John Howe Peyton's Montgomery Hall

PEYTON PLACES

While researching the chain of ownership of the tracts of land that made up the original Montgomery Hall plantation, I learned a lot about other early landowners and their properies and houses in Augusta County and Staunton, Virginia. Many of these houses are still standing, while others, casualties of progress, are long gone. Many of the Peyton and allied family houses no longer exist, but the sites of some of these former plantations and farms later became parks or places for the public to enjoy.

William Madison Peyton, son of John Howe Peyton and his first wife, Susan Smith Madison, purchased a farm in 1846, later naming it Elmwood and substantially increasing the property’s original acreage. After subsequent ownership, this former plantation property became Elmwood Park in Roanoke, Virginia.

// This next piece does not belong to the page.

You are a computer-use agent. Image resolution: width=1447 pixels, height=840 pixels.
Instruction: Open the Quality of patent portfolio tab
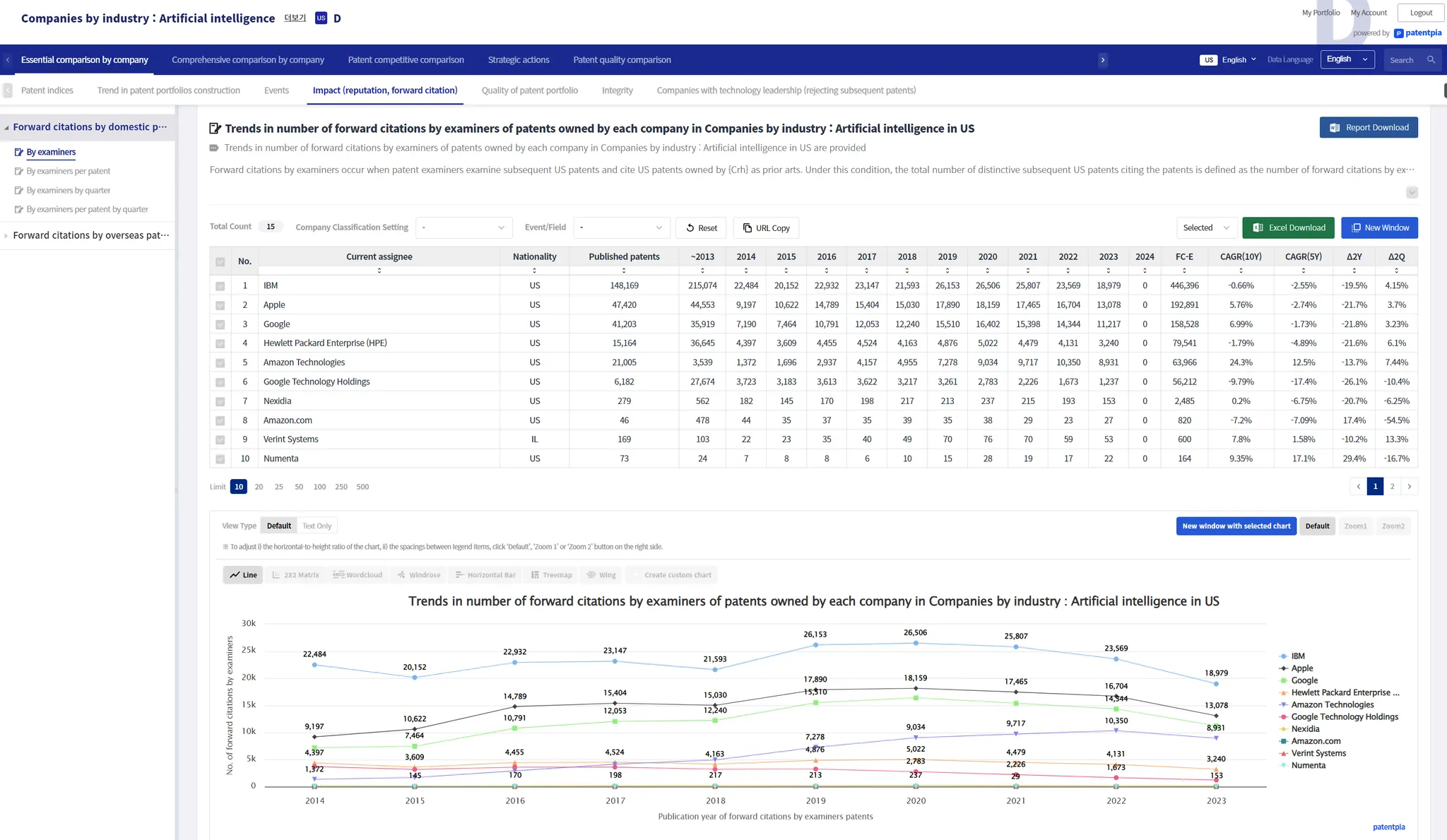(529, 90)
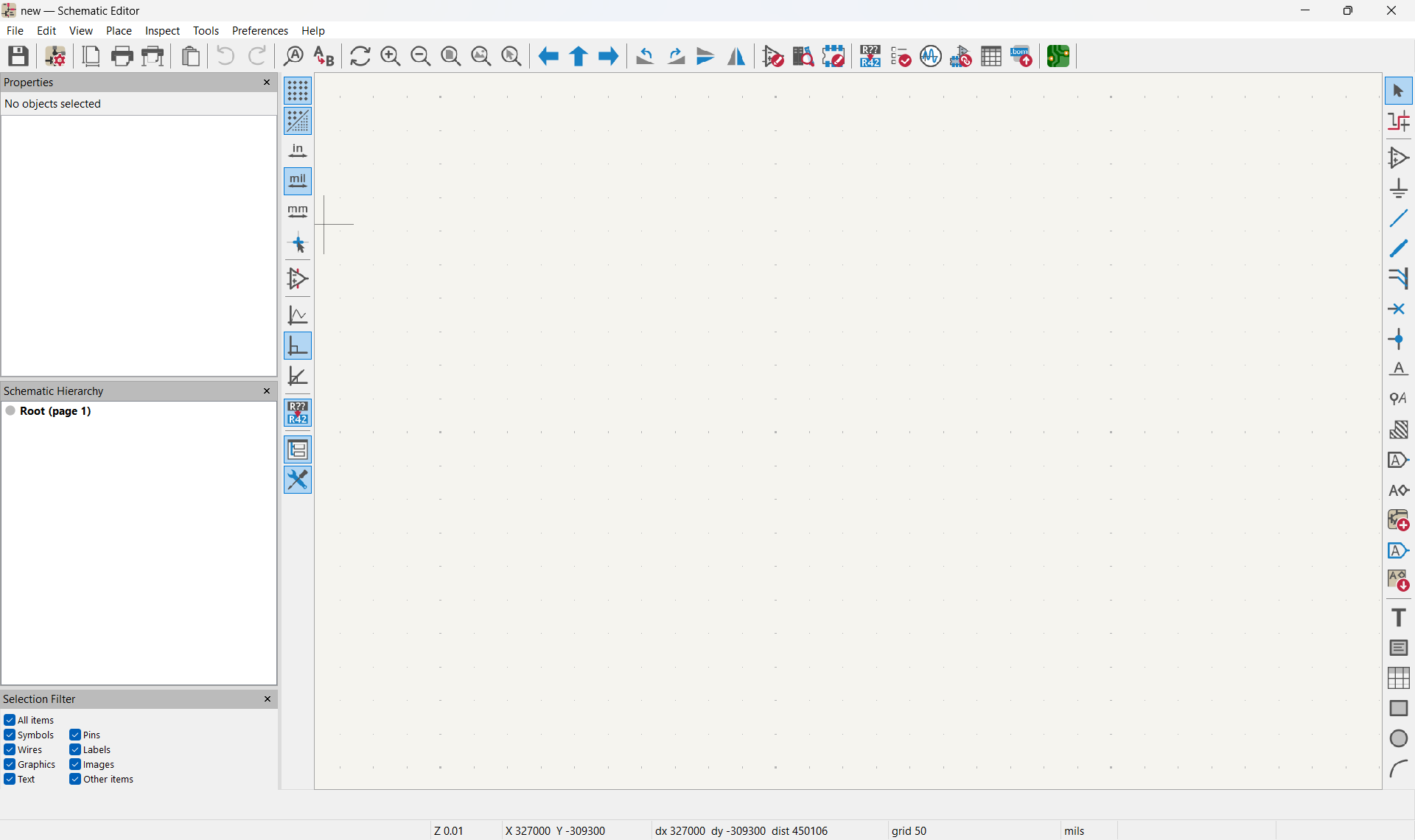Collapse Root (page 1) in Schematic Hierarchy

tap(11, 410)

The site in Harrisonburg, Virginia that was once Hilltop, home of Robert Asher Gray and Mary Preston Peyton, a daughter of John Howe Peyton, is now Ralph Sampson Park. Also associated with Hilltop is the inspiring story of Lucy Francis Simms, born enslaved at Hilltop in about 1855. After graduating from college in the 1870s, she returned to Harrisonburg as a teacher, educating generations of African-American children. Recent excavations at Ralph Sampson Park have yielded clues about the lives of the formerly enslaved African-American people at Hilltop.

Smithfield, in Blacksburg, Virginia, the former plantation of Col. William Preston, grandfather of Susanna Smith Madison Peyton and Ann Montgomery Lewis Peyton, was donated to the APVA in 1959 by Janie Preston Boulware Lamb. Smithfield has been restored and both the house and the grounds are preserved for the public to enjoy.

Spring Farm, on which a house said to have been built by Hessian prisoners for Peter Hanger once stood, was later owned by John Brown. John Brown Baldwin, Brown’s grandson and also the son-in-law of John Howe Peyton, was born in this house at Spring Farm and lived there after he married Susan Madison Peyton. The house is gone, but the site is now a part of Gypsy Hill Park. The Augusta County Fair was renamed the Baldwin-Augusta Fair in recognition of John Brown Baldwin’s efforts on its behalf. The Baldwin Fairgrounds also became a part of Gypsy Hill Park.

A portion of the acreage of John Lewis Peyton’s Steephill, once a large farm, and Steephill’s former lake became a part of Gypsy Hill Park many years ago. Steephill and its remaining thirty-four acres were owned by Peyton’s descendants until 1962. It was then purchased by the City of Staunton for the purpose of further developing Gypsy Hill Park. The house and a small portion of the surrounding land were later resold and Steephill, once again, became a private residence.

There are other examples, but of all of them, Montgomery Hall is unique as the only former plantation site that became a park for African-Americans during the time of segregation and one of only two parks in Virginia created solely for African-Americans. John Howe Peyton’s original house is gone. The brick cottage he built for his mother, Anne Hooe Peyton, at Montgomery Hall and later used as a law office and library was dismantled and rebuilt at Steephill many years ago by his grandson, Lawrence Washington Howe Peyton. The cottage is still there today, next door to Gypsy Hill Park, the only surviving structure of John Howe Peyton’s original Montgomery Hall.